Опимий громко засмеялся:

— С падением тирана эти мерзкие псы струсили и заколебались, и если я прикажу им идти на своего благодетеля, клянусь Марсом, они пойдут, а если откажутся — я брошу на них критских стрелков!

— Говорят, стрелки за всадников, за Гая…

— Говорят, говорят! — с раздражением перебил Опимий, пьянея. — Я заплатил начальнику их золотом, и он готов вырезать, если понадобится, полгорода…

— Ты подкупил их? — побледнев, прошептал Друз. Образ благородного трибуна, честного, смелого, неподкупного, возник перед его глазами такой, каким он видел его на форуме, во время речи к народу, и стыд окрасил щеки алой краскою.

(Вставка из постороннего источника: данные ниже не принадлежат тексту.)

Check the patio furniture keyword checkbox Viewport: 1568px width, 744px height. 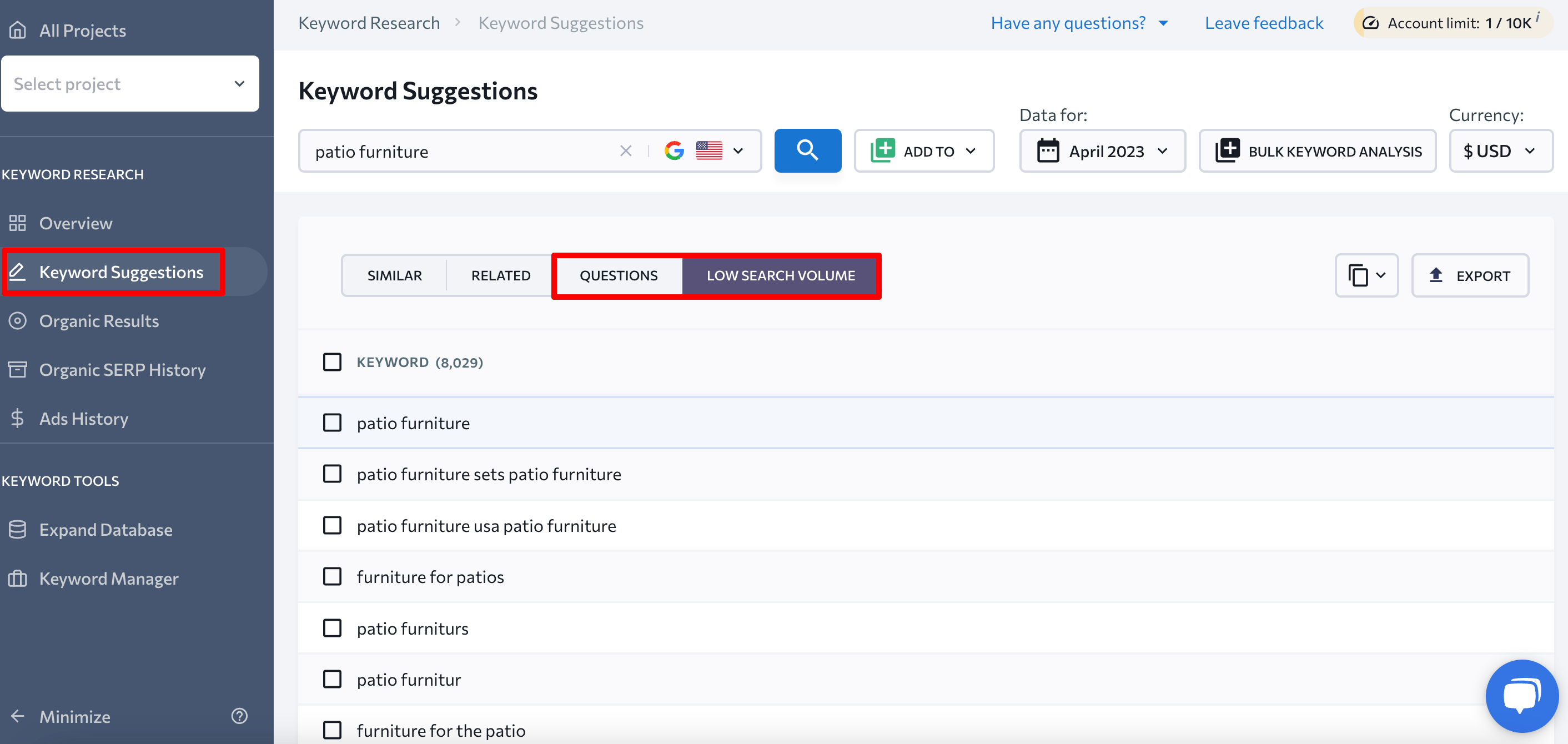click(332, 423)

— Ну и что ж? — пожал плечами Опимий. — Власть тирана — власть незаконная, хотя б ее поддержал весь плебс Рима. Народ же, то есть сенат, всадничество и клиенты их, не допустит попрания древних законов…

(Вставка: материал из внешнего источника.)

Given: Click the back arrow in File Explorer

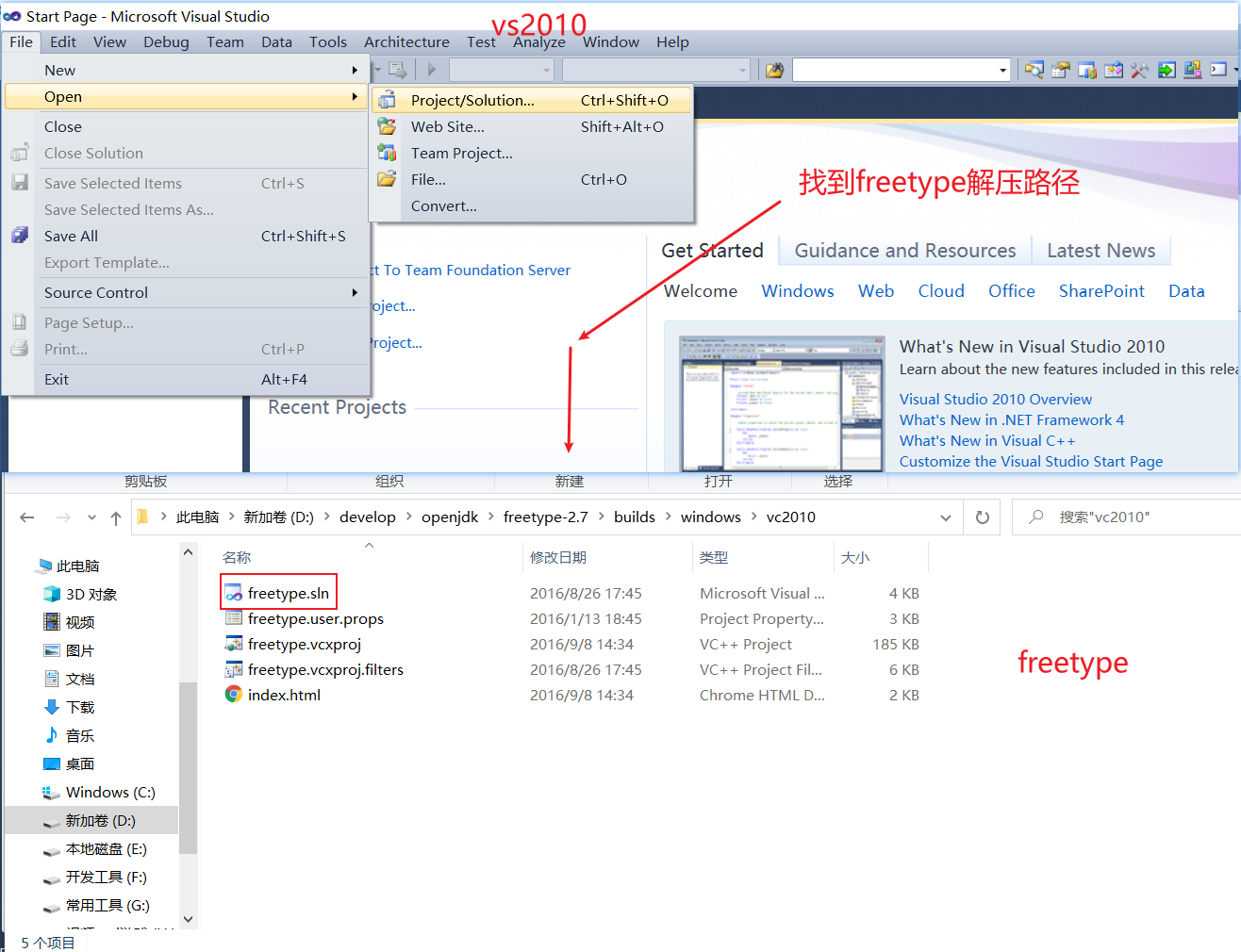Looking at the screenshot, I should pos(27,517).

Друз был не согласен. По его мнению, народ составлял совокупность богатых и бедных, патронов, клиентов, плебеев и рабов, а не только патронов и клиентов, и он собирался опровергнуть лукавое определение консула, но в это время раб возвестил:

— Госпожа Аристагора!

Друз вспыхнул и побледнел: вторжение гетеры в дом римлянина было оскорблением не только хозяина, но и всей семьи. Он вскочил с ложа, но Опимий удержал его повелительным жестом.

— Что с тобой? — произнес он с тонкой иронией. — Ты вскочил, как влюбленный юноша, и готов…

— Позволь, благородный Опимий! Ты ошибся: не радость заставила меня…

— …а гнев, хочешь сказать? Ну, ну, брось притворяться!

— Клянусь Юноной!

— Верю, верю, — смеялся Опимий, — но разве ты не в ладах с прекраснейшей из прекрасных, разве…

— Я не знаком с нею… я знаю, что она — гетера… Опимий прищурил правый глаз:

— Ну и что ж? Разве ты не знаешь обычаев Рима? Прошли те времена, когда отцы наши жили строгой добродетельной жизнью, посещая потихоньку субурских блудниц или собственных рабынь. Я не спорю, что личина добродетели многим к лицу, но ты… разве ты настолько добродетелен, как Гракхи?

— Гракхи живут чистой жизнью, они…

— Ну и дураки! Весь Рим смеется над добродетелью Сципиона и Семпрониев. То, что было позором, стало теперь добродетелью. Впрочем, Аристагора не такая порочная женщина, как о ней говорят…

Друз волновался, на лице его выступили красные пятна.

— Я не могу ее принять, — нерешительно молвил он. — Что скажет завтра жена, что скажут друзья и соседи?

Опимий пожал плечами:

— Жена возмутится, ты на нее прикрикнешь — это теперь принято, а друзья и соседи будут поздравлять тебя с победою.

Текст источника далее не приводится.